An employer can generally refuse a union’s demand for recognition and insist on a secret ballot vote, according to established federal labor law authority, but relying on this authority seems somewhat risky at the moment. For more than 50 years, a secret ballot election has been the only path to union representation if an employer refuses voluntarily recognition. In recent months, however, the National Labor Relations Board’s (NLRB’s) general counsel, Jennifer Abruzzo, has repeatedly confirmed that she wants to prohibit employers from refusing a demand for recognition unless they can show that they have a good faith basis for doing so. In doing so, Abruzzo wants to revive the 73-year-old Joy Silk doctrine, which is named for the 1949 NLRB decision In the Matter of Joy Silk Mills Inc. and United Textile Workers of America. Although the Joy Silk doctrine has not been resurrected yet, organized labor is aggressively asserting Joy Silk claims and trying to create a de facto “card check” process – through which a union would become the authorized representative as soon as a majority of employees in its desired bargaining unit sign electronic or paper authorization cards. What would a return to the Joy Silk doctrine mean for employers, and how can they prepare?

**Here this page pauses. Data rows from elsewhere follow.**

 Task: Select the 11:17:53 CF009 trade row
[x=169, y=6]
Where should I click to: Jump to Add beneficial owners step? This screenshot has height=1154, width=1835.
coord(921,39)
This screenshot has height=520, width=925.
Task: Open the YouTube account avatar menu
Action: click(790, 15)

What is the Joy Silk Doctrine?
The Joy Silk doctrine once imposed bargaining obligations on an employer that either rejected (or ignored) union recognition demands unless the employer could show that it had a reasonable, good faith doubt as to the union’s majority status or committed unfair labor practices (ULPs) thereafter. This doctrine created a de facto card-check process through which the union became the authorized representative without ever going through an election.
Through a pair of decisions, the Supreme Court wiped out the Joy Silk doctrine more than 50 years ago. Ever since then, an employer refusing to recognize a union claiming to possess a majority of signed authorization cards leaves that union with no choice but to invoke the Board’s secret ballot election process. In other words, employers were safe in rejecting (or disregarding) such “bargaining demands,” relying upon their established right to insist upon resolution of the representation issue through a democratic election.

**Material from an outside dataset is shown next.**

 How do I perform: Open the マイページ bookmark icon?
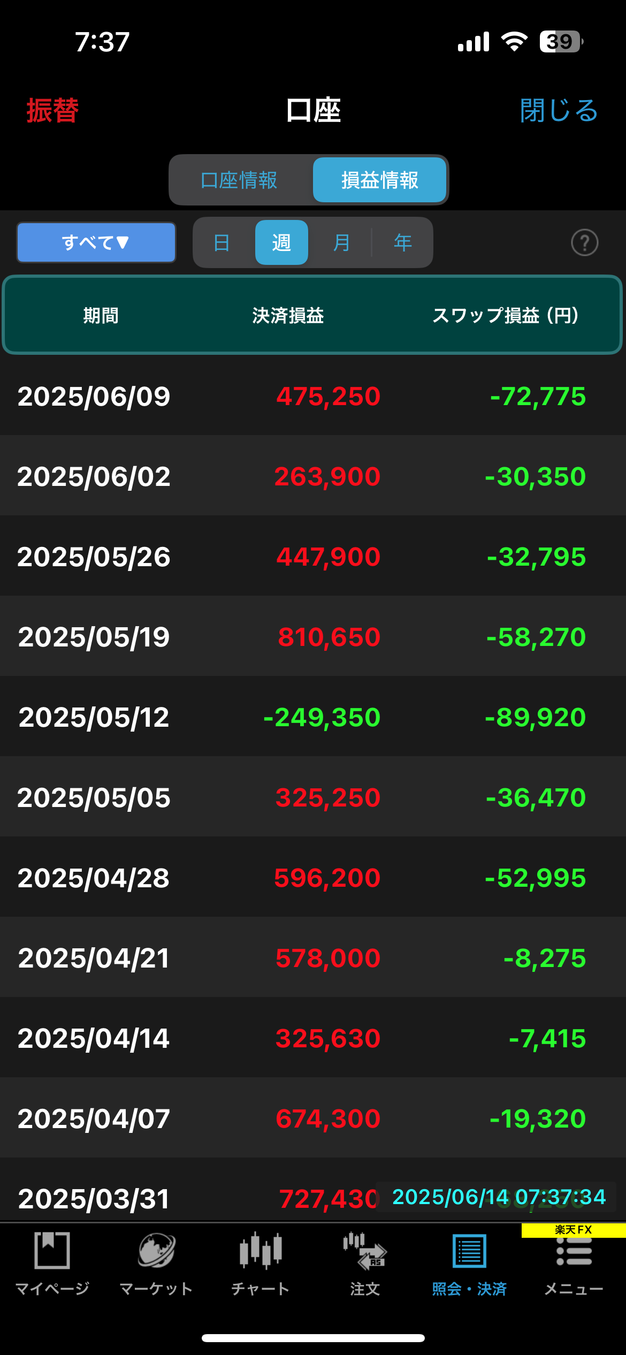tap(52, 1251)
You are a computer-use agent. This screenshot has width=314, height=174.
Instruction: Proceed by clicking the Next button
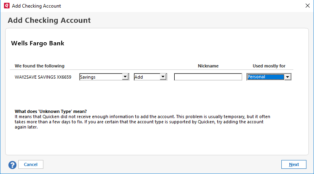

Reviving the Joy Silk Doctrine
By issuance of GC Memo 21-04, General Counsel Abruzzo announced last year that she wants NLRB lawyers to seek out cases that might reinstate the Joy Silk doctrine, and they have been busy doing just that. Her call to revive Joy Silk would make it even easier for organized labor to secure representation rights without the heavy lift of secret-ballot elections. This would effectively deprive employees of the opportunity to evaluate additional facts before making an informed decision on the issue of union representation through the time-tested process of secret ballot elections.

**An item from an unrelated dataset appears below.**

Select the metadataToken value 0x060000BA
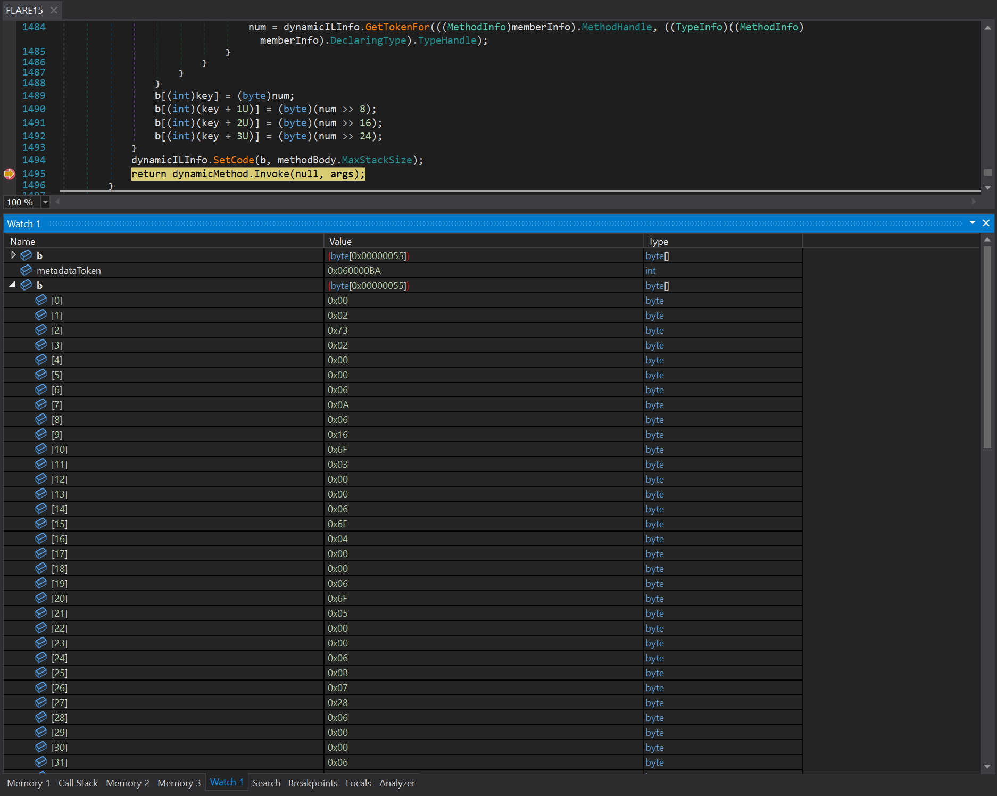 click(354, 270)
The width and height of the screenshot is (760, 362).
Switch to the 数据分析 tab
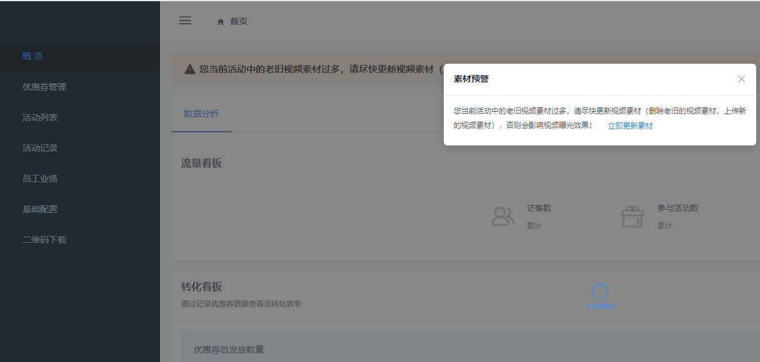tap(201, 114)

While it remains to be seen whether the courts (or even a Democratically controlled NLRB) will uphold this doctrine over the months to come, we can certainly expect the Regions that make up the first point of NLRB contact to enforce it through the administrative procedures available to them in the meantime.
What are GC Memos, and Why Should You Care?
Employers may be curious to note that Abruzzo first called for the resurrection of the Joy Silk doctrine through a General Counsel (GC) Memo. While GC Memos don’t represent the official legal position of the entire agency, they do represent the policy and guidance for all Regional offices investigating and prosecuting charges against employers. These memos are also used to advance proposed legal doctrine through an administrative framework that runs from the agency’s Division of Administrative Law Judges up through the five members of the NLRB itself.
How Can Employers Prepare?
While there was much talk of increased union activity stemming out of the pandemic, the percentage of union-represented workers declined in 2021. Union organizing activity is now on the rise however, as reflected by the 57% increase in representation petition filings over the first six months of the NLRB’s 2022 fiscal year (which commences on October 1), relative to that same period one year earlier.
Employers should therefore be proactive by taking the following four steps:
- Create positive relationships with employees. Human Resources and frontline managers should commit to developing a positive culture. You should seek input from and listen to employees about their needs in the workplace and promptly respond to employee concerns.
- Lawfully educate employees on your employee relations philosophy and the implications of signing authorization forms – while taking into consideration the Board’s recent rebuke of “captive audience” meetings.
- Train front-line supervisors on the card-signing process, the importance of avoiding ULPs, and on the role they play in maintaining your employee relations infrastructure.
- Develop a process for addressing and handling union recognition demands.